Sochaczewska firma chce przeznaczyć wpływy z emisji na kolejne akwizycje. Ma już za sobą kupno grupy Maflow, światowego lidera w produkcji gumowych przewodów dla motoryzacji, z rocznymi przychodami rzędu miliarda złotych. Mniej więcej połowa przypada na Polskę. Za spółkę Boryszew zapłacił ponad 70 mln zł.
Transakcja okazała się wyjątkowo korzystna dla firmy. Boryszew podniósł prognozy na 2010 r. dla grupy, w tym szacunek zysku operacyjnego do 189 mln zł ze 144 mln zł poprzednio oraz zysku netto do 121 mln zł z 84 mln zł. Prognoza skonsolidowanego EBITDA (zysk operacyjny powiększony o amortyzację) powiększyła się do 270 mln zł z 224 mln zł poprzednio. – Otrzymujemy wiele pozytywnych sygnałów od klientów Maflow dotyczących perspektyw dalszej współpracy. Chodzi nie tylko o dotychczas dostarczane produkty i obsługiwane platformy samochodowe, lecz także o przyszłą współpracę obejmującą rynki, na których Maflow do tej pory nie był obecny, na przykład Indie – mówi Robert Bednarski, wiceprezes Boryszewa.

Włoski trop

Na co mogą zostać wydane pieniądze z nowej emisji? Być może na nową akwizycję, firmę Cablelettra. Przychody tego włoskiego przedsiębiorstwa w 2009 r. sięgały 150 mln euro. Zajmuje się ono projektowaniem i produkcją komponentów elektrycznych i elektronicznych dla sektora motoryzacyjnego. Oferuje też elementy stalowe do silników, komór silnikowych, a także systemy kontroli jazdy i hamowania. Cablelettra ma 16 fabryk we Włoszech, w Brazylii, Chinach, Polsce (w Mikołowie) i Tunezji.
Boryszew jest zainteresowany całym majątkiem włoskiej grupy.
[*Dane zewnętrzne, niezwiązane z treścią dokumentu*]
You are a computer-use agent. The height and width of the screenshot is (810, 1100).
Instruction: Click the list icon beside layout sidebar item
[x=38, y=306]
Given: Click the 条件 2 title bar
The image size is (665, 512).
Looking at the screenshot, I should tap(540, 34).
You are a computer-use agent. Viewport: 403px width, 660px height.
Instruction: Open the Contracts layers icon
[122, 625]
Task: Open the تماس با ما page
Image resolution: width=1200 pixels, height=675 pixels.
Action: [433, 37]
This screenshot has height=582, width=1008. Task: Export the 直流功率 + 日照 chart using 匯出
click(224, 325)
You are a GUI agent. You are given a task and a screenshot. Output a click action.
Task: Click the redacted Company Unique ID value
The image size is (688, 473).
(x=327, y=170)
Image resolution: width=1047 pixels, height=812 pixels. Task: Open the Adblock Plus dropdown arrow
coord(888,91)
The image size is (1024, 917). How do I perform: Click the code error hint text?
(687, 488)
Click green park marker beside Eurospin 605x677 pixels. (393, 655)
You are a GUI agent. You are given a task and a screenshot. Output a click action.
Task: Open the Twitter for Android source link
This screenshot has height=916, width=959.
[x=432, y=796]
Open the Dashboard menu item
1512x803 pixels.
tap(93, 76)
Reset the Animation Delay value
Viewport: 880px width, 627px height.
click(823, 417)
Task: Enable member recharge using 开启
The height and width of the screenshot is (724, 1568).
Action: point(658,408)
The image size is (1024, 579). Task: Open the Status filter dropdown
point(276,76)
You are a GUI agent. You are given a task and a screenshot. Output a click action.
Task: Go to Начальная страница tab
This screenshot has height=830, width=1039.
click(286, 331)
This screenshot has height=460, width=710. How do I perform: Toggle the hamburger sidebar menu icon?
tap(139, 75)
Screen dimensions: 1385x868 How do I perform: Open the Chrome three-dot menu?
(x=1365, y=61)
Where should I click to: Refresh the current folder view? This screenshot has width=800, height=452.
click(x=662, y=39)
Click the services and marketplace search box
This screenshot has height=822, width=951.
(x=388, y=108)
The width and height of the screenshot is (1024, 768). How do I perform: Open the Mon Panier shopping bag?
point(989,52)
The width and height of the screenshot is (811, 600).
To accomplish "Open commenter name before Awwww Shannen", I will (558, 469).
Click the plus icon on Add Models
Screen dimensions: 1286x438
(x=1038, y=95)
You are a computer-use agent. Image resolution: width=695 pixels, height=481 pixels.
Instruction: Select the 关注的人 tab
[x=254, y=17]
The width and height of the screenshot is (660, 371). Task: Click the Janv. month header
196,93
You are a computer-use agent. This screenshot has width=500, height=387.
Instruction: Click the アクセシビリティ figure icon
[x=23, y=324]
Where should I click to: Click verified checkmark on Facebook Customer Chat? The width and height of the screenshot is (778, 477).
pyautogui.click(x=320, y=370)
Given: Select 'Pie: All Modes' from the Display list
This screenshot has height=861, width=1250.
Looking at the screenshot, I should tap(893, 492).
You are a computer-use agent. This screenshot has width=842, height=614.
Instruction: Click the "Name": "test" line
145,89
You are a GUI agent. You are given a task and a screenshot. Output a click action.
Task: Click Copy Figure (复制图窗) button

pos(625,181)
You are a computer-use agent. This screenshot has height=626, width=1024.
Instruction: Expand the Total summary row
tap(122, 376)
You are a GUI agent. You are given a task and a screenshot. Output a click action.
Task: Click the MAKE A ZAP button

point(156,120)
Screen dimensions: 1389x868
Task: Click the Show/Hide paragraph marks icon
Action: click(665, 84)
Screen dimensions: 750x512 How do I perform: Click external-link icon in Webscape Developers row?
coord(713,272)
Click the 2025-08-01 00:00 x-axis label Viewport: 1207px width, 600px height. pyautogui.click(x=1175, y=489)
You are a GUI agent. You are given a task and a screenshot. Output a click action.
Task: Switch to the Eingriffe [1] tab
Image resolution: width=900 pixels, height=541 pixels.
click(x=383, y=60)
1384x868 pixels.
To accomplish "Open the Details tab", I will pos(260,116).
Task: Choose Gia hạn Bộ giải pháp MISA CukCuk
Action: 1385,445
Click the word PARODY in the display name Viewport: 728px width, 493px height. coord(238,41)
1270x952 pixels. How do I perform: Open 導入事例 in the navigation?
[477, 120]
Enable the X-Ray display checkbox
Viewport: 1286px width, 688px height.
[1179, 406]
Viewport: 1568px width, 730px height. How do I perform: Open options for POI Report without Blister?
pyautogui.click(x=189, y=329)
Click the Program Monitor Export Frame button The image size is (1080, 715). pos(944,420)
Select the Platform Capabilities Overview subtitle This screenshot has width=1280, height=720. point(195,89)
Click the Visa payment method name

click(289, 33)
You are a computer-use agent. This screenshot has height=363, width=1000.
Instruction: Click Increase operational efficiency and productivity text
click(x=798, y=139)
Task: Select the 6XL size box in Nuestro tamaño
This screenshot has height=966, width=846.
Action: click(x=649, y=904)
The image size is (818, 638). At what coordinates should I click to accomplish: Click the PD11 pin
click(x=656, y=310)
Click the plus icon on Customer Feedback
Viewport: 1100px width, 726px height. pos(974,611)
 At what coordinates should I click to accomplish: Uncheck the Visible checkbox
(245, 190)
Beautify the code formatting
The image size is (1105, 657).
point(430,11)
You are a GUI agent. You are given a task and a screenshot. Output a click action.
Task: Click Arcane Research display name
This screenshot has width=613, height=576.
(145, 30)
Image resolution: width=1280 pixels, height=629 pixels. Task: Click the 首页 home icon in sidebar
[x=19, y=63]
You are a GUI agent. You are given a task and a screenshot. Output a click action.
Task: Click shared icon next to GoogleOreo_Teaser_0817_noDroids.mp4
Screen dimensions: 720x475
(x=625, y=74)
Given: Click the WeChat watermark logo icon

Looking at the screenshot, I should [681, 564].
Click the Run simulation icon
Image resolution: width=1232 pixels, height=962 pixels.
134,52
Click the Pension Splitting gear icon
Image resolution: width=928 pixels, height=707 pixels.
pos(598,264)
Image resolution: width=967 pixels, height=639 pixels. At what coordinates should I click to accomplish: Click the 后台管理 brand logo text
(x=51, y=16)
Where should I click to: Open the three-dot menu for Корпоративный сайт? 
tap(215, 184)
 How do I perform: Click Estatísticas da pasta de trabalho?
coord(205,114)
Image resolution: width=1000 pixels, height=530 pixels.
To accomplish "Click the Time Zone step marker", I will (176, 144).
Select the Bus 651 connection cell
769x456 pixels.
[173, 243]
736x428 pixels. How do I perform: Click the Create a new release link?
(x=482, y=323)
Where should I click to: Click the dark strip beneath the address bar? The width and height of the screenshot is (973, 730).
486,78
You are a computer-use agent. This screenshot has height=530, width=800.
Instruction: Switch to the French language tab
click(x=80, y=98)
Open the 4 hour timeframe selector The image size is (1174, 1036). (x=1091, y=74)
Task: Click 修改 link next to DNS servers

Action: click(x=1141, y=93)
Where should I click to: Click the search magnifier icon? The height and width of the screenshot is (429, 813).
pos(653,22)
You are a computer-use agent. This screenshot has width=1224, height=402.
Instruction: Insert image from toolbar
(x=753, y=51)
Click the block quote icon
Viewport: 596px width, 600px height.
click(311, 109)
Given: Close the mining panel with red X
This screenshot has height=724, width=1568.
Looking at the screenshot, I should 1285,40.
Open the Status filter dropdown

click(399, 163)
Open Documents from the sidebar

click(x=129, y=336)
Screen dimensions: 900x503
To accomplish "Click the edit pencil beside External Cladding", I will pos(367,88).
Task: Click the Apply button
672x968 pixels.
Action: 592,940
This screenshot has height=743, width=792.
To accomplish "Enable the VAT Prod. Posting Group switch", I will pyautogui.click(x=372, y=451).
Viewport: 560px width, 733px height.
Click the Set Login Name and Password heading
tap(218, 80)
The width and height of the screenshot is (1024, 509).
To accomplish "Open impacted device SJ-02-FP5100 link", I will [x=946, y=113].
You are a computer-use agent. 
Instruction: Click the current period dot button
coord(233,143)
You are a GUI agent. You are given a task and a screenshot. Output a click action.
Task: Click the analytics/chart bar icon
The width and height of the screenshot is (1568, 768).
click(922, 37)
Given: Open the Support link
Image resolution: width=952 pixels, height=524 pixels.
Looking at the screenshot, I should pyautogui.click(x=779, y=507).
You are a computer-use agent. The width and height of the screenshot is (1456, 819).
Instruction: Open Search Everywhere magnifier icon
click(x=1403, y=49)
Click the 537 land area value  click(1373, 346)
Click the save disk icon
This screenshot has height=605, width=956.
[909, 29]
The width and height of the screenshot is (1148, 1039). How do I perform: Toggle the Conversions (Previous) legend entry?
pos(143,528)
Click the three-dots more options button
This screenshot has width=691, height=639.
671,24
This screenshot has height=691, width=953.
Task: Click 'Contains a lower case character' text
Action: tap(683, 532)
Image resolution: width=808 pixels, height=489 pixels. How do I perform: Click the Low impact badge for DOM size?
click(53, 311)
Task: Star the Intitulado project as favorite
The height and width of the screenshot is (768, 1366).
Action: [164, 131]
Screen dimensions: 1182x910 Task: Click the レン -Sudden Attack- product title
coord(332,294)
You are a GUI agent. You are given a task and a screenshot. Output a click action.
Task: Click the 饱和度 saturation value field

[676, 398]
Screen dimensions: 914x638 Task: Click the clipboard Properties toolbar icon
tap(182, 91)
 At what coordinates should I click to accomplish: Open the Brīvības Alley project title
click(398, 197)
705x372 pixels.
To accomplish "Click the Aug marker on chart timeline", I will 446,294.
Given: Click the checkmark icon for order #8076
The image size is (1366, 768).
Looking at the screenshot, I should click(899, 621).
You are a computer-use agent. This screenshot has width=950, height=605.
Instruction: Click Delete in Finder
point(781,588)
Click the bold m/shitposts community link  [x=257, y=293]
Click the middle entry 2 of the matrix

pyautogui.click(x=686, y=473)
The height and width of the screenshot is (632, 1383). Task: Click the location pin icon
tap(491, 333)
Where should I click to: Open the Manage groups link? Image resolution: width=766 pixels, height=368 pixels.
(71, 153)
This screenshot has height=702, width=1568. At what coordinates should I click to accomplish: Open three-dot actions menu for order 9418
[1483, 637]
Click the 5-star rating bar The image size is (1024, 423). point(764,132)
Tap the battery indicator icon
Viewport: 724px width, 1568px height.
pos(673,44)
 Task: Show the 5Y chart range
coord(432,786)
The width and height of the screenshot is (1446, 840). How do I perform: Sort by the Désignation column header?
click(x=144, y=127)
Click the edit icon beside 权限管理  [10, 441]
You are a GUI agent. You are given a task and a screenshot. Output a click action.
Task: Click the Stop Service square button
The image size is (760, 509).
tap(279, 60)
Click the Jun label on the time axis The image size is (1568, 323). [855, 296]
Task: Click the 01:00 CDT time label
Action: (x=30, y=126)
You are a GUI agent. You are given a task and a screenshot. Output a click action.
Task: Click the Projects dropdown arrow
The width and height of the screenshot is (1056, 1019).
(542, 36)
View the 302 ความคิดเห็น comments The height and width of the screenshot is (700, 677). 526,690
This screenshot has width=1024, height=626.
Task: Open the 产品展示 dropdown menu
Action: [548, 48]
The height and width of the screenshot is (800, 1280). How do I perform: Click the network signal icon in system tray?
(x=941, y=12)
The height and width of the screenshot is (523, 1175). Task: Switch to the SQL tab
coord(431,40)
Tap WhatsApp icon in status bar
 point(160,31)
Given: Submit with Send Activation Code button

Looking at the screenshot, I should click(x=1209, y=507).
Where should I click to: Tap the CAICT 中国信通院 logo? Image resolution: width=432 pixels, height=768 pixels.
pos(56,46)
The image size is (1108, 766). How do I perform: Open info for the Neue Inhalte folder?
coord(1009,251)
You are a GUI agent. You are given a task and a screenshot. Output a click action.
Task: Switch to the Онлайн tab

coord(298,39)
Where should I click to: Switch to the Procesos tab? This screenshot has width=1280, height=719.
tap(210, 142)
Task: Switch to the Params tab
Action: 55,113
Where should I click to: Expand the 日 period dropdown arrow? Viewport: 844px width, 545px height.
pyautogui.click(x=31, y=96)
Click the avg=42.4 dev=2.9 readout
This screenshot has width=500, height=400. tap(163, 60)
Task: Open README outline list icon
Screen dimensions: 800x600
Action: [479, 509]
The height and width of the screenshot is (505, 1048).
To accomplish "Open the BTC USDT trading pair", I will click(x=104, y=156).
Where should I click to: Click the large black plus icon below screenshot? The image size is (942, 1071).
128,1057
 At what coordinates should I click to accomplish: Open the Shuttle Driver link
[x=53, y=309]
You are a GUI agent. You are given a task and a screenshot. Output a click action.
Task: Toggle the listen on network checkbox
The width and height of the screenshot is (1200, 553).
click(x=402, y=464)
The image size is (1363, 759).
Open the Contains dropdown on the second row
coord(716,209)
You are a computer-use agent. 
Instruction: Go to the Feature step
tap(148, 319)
W wypadku gdyby doszło do transakcji, przychody polskiej spółki powiększyłyby się o 600 mln zł. Jeżeli dodać do tego sprzedaż niedawno przejętego Maflow, Boryszew wyrósłby na jedną z największych globalnych firm w branży automative (dostarczającej podzespoły do samochodów) ze sprzedażą w tym segmencie przekraczającą 1,5 mld zł. Cała grupa Boryszew miałaby nawet 4 mld zł przychodów rocznie.
Żeby dostać papiery nowej emisji, 5 października trzeba mieć na rachunku stare akcje. Na każdą z nich inwestor dostanie dwie serii F.